Ele começava os trabalhos em meio ao lamaçal. Uma fina chuva se iniciava. A figura da mulher, em uma parka jovial, de capuz e cachecol que lhe cobri o rosto até o nariz, surgia. Olhar intenso, caminhava, firme até ele. Era hipnotizante.

— Poderia me devolver minha pasta, por favor. - A voz da beldade o atingia como um soco. "De novo?" Ele se ultrajava.

— Desculpe? - Ele a encarou, fingindo uma pretensiosa ignorância.

— Olha. Já estive na biblioteca. Ninguém viu minha pasta. Tem anotações importantes dentro. - Ela se irritava. - Quero apenas as anotações.

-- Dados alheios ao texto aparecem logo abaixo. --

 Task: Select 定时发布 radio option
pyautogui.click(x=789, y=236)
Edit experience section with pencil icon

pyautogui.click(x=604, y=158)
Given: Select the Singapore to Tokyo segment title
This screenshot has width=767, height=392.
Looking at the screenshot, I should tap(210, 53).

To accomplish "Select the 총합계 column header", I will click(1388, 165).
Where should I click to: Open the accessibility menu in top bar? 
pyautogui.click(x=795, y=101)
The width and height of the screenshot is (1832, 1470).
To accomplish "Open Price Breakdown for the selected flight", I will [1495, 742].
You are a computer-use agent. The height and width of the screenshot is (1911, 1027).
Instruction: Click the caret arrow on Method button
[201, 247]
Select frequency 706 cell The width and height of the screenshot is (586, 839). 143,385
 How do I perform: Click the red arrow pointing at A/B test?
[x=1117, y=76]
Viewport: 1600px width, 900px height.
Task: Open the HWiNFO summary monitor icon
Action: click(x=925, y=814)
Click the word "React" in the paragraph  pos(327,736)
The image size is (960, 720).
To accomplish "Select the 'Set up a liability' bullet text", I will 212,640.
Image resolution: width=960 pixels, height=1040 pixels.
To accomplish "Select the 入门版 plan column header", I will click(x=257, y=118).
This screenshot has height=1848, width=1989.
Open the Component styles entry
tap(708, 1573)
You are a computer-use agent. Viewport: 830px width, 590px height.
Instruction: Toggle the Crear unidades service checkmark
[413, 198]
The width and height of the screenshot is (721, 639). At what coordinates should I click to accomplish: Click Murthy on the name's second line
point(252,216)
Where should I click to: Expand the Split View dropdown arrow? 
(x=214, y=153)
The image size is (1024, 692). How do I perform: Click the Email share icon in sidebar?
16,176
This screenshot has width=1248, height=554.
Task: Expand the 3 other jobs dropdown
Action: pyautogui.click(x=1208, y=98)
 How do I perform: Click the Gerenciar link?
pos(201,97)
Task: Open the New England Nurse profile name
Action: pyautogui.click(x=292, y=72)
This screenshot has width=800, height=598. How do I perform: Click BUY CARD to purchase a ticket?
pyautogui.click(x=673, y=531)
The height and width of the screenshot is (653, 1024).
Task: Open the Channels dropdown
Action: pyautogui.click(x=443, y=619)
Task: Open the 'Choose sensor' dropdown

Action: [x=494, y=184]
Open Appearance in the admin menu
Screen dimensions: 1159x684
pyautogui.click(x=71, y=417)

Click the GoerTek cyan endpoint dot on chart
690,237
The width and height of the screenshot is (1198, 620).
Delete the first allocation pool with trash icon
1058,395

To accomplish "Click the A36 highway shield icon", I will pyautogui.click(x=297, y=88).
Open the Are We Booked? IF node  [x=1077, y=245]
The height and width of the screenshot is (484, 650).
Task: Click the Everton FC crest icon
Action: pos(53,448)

Tudo bem perder a pasta.

— Não sei do que está falando. - Demir ironizava. - Está me acusando de ser um ladrão?

— Quer testar a hipótese com a polícia? - Ela ameaçou, puxando o celular do bolso.

— Fique à vontade. - Ele desafiava. - Podemos esclarecer o motivo de estar me perseguindo e me constrangendo, deliberadamente.

— Você... - Ela estreitou o olhar fuzilante, ele se divertia implicando com ela.

— Se não sabe cuidar de suas coisas, deveria aprender. Já tem idade para ser mocinha, não, Doutora? - Ele a enfrentava, debochado.

— Está comprando briga, Doutor? - Ela o encarou, começava a perder a compostura, os alunos perceberam o enfrentamento.

— É uma ameça, Doutora? - Ele respondeu, venenoso.